Ce film interroge donc également la place du médecin. Il porte un rôle terrible, il est celui qui apporte les mauvaises nouvelles, celui qui annonce et révèle un terme inéluctable qui devient une date fixée. Il est l’oiseau de mauvaise augure. Rôle terrible qui révèle à la fois la toute puissance du médecin mais aussi son impuissance : puissance du soignant qui a la technique pour prolonger la vie, impuissance quand ses moyens ne permettent plus de soigner et de guérir, et impuissance quand le médecin est rejeté comme ultime accompagnateur du malade qui a choisi de se « débrouiller » seul.

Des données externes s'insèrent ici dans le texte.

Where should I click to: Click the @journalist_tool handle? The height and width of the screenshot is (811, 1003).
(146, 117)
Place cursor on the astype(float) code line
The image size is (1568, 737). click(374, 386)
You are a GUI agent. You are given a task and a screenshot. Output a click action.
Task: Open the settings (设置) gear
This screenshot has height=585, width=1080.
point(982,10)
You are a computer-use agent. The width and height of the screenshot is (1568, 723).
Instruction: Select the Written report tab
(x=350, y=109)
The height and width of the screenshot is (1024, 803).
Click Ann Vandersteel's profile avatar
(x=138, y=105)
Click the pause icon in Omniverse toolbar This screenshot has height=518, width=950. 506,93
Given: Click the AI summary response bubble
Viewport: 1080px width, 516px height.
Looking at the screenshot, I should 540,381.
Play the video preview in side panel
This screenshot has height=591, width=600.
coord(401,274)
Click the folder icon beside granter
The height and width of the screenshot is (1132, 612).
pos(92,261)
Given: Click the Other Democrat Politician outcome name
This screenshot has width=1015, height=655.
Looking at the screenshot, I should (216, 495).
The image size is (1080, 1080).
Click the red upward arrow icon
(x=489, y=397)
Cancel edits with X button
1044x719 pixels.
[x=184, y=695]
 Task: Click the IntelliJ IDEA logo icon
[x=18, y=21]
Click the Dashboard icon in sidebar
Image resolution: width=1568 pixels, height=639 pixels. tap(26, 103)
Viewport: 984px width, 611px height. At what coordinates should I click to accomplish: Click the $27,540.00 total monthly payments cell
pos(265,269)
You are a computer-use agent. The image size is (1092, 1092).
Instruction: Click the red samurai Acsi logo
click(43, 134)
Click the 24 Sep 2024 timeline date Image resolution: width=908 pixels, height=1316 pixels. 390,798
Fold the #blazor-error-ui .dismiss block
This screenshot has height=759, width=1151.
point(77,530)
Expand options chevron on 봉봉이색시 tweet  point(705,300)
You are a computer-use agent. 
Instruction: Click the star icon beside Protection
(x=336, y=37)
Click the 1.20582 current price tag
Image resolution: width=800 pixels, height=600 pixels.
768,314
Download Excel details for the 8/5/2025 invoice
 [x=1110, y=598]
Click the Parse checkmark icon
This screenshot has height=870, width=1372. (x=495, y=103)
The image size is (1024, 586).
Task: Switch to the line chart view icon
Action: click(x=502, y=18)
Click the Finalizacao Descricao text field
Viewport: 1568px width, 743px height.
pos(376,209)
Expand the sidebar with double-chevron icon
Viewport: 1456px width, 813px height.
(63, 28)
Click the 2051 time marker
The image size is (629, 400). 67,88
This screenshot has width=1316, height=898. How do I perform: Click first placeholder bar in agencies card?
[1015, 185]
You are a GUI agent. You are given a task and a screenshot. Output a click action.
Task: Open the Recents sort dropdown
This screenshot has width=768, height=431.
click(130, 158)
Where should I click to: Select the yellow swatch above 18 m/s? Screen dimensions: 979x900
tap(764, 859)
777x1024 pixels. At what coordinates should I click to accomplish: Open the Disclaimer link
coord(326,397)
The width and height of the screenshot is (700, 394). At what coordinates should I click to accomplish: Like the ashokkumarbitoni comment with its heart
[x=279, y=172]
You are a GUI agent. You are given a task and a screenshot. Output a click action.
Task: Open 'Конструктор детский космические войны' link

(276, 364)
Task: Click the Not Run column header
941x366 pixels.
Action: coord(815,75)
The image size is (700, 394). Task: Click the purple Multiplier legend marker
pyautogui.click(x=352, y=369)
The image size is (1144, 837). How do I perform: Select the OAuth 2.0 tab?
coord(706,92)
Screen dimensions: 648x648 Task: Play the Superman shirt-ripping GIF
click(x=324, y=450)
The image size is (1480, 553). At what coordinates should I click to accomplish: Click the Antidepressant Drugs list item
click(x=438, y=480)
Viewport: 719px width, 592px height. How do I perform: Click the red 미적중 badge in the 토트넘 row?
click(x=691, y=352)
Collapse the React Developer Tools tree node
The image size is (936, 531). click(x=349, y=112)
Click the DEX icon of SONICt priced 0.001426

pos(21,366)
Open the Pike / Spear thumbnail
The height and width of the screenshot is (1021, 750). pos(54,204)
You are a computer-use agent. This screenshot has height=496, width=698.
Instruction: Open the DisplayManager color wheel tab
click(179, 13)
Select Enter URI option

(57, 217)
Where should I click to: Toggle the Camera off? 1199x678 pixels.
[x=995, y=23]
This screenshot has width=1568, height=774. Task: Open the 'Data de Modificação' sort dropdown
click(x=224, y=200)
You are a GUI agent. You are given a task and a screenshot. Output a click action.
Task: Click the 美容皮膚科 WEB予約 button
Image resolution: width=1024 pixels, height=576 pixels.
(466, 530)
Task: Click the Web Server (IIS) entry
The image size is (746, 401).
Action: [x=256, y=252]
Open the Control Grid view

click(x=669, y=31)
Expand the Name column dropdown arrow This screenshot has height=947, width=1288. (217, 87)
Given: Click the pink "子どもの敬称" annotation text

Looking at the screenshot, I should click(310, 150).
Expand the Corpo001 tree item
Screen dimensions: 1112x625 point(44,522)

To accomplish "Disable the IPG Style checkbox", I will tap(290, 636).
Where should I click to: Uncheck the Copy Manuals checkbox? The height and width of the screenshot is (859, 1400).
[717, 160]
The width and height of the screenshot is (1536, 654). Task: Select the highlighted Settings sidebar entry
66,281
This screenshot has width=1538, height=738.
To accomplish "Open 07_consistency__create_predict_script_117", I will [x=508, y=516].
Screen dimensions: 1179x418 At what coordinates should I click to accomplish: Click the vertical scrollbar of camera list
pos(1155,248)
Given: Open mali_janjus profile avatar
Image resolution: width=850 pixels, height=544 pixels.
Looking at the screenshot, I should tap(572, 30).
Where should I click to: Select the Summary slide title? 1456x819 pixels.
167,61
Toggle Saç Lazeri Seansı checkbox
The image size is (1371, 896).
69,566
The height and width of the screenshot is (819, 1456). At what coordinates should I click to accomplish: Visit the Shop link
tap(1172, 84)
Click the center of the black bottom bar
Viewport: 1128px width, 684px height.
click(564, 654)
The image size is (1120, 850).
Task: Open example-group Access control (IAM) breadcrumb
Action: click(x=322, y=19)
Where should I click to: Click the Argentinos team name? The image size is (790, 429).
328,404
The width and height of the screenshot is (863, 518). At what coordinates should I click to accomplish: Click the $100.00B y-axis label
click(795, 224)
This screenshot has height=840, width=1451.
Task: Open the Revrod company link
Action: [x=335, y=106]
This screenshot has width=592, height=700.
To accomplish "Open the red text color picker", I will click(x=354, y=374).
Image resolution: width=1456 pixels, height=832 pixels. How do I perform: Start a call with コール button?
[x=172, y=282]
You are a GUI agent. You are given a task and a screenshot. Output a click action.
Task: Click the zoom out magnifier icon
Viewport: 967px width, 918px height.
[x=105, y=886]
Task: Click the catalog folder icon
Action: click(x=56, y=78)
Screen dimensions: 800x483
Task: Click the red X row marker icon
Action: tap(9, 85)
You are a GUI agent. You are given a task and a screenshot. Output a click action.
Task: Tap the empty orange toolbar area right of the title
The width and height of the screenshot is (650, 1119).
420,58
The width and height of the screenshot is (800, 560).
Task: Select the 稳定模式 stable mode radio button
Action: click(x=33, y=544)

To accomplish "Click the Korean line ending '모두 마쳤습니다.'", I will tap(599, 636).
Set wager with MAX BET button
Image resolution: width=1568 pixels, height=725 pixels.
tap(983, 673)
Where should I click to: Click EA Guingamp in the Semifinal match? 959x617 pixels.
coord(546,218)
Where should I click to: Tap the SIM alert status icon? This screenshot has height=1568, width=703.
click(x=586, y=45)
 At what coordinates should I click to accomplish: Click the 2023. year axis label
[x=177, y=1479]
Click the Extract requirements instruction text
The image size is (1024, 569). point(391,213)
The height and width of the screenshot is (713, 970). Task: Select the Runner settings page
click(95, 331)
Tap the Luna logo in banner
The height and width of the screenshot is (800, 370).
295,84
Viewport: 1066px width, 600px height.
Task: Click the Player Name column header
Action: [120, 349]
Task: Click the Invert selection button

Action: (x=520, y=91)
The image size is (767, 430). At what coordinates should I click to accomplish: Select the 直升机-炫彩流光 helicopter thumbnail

Dernier volet qui suscite de l’interrogation : comment est organisé le suicide. La mère ne se jette pas par la fenêtre ou ne mange pas les croquettes qu’elle a donné à son chien. Elle choisit une solution qui passe par un voyage en Suisse  (le dernier voyage organisé…). Elle confie à des tiers le soin de faire tout pour que cela se passe bien pour elle mais aussi pour son fils. C’est un moment choisi, anticipé, qui permet à son fils de s’inscrire dans l’histoire de sa mère, de l’accompagner dans son voyage par un dernier don réciproque. Cet accompagnement donne le temps à la mère et au fils de se retrouver, de s’installer dans l’inévitable et l’inéluctable. On ne peut donc juger sur le plan moral. C’est le choix d’une femme libre, c’est l’aboutissement de son histoire. Tout cela mérite donc le respect. On ne peut reprocher à quiconque d’avoir empêché ce choix : le médecin, le fils ou le voisin. Le médecin a fait son travail honnêtement, il n’a pas été au-delà de son rôle. Le fils reçoit son don avec le poids lourd qu’il représente.

 

Concernant l’organisation du suicide, quelques questions sont soulevées : qui est l’organisateur, quel est son cadre de référence, selon quel protocole agit-il, comment l’association est-elle financée, est-elle reconnue… ? Bref peut-on lui confier son suicide en toute confiance !

Ainsi au travers cette ces différentes remarques, on peut en tirer quelques enseignements simples.

Ce film n’oppose pas soins palliatifs et suicide assisté ; il dit simplement que l’individu peut choisir de recourir au suicide assisté, parce que son choix est le fruit de son histoire et que le médecin ne peut maîtriser ce choix. Les soins palliatifs ne sont évidemment pas questionnés ou remis en cause. Ils doivent continuer à se développer et bénéficier des moyens de la puissance publique. Si le suicide assisté devait se développer, il ne faut pas le laisser aux mains des marchands du temple, et l’organisation de cette pratique doit être organisée. Le débat ne doit pas être de savoir si le suicide assisté est juste ou pas, mais bien comme pour d’autres pratiques médicales d’en définir les modalités afin d’éviter des dérives irrespectueuses du droit profond des personnes.